2. Voters’ Rights Amendment (HJR CA 52): This amendment prohibits any law that would disproportionately affect Illinois residents’ rights to vote based on race, color, ethnicity, national origin, religion, sex, orientation, status as a member of a language minority, or income. The Senate sponsor of the proposed amendment indicated the intent was to prohibit adoption of voter identification laws in Illinois, such as requiring photo identification to cast a ballot.
During the spring legislative session, three advisory referendums were also placed on the ballot. Since these measures were purely advisory, it is possible that legislation to address these issues may be introduced in the near future.

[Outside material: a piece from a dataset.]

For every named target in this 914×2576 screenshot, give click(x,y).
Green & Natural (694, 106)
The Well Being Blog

1) Minimum Wage: This advisory question, which was placed on the ballot by P.A. 98-691/HB 105, asked if Illinois’ minimum wage should be raised to $10 an hour by January 2015. Though proposals to increase the minimum wage have been introduced in previous years, a vote on this controversial issue was deferred until after the fall general election. The latest legislation to call for an increase in the minimum wage is Senate Bill 68, which would incrementally increase the minimum wage in Illinois to $10.65 by 2016.
2) Contraception Mandate: This advisory question, which was placed on the ballot by P.A. 98-696/HB 5755, asked if prescription contraceptives should be covered under health insurance plans that cover prescription medication. This question was introduced in response to the U.S. Supreme Court’s decision in the Hobby Lobby case. The Supreme Court ruled some employers do not have to provide contraception coverage as part of their employees’ health insurance plan if such coverage violates the employers’ religious beliefs. However, Illinois law has already required contraceptive coverage since 2003.
3) Millionaires Tax: This advisory question, which was placed on the ballot by P.A. 98-794/HB 3816, asked voters if the state constitution should be amended to impose an additional 3% income tax on incomes greater than $1 million for the purpose of directing that additional funding to Illinois school districts.